[Saved data entries]

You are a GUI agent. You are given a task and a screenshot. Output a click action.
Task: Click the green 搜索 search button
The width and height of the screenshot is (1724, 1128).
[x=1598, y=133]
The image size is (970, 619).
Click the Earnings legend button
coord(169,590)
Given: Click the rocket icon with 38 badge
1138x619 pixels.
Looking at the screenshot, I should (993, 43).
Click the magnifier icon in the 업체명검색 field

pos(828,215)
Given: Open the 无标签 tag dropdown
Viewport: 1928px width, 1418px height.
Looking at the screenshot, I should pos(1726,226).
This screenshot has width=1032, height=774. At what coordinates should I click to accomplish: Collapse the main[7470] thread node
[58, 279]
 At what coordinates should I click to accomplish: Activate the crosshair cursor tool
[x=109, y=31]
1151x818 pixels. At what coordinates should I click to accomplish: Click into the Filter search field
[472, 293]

» **WHAT YOU NEED TO DO**
Repeat word for word every line from the start of the entries to the line holding "Given: Open the 无标签 tag dropdown", inclusive, and nothing else.

» **RESPONSE AREA**
You are a GUI agent. You are given a task and a screenshot. Output a click action.
Task: Click the green 搜索 search button
The width and height of the screenshot is (1724, 1128).
[x=1598, y=133]
The image size is (970, 619).
Click the Earnings legend button
coord(169,590)
Given: Click the rocket icon with 38 badge
1138x619 pixels.
Looking at the screenshot, I should (993, 43).
Click the magnifier icon in the 업체명검색 field

pos(828,215)
Given: Open the 无标签 tag dropdown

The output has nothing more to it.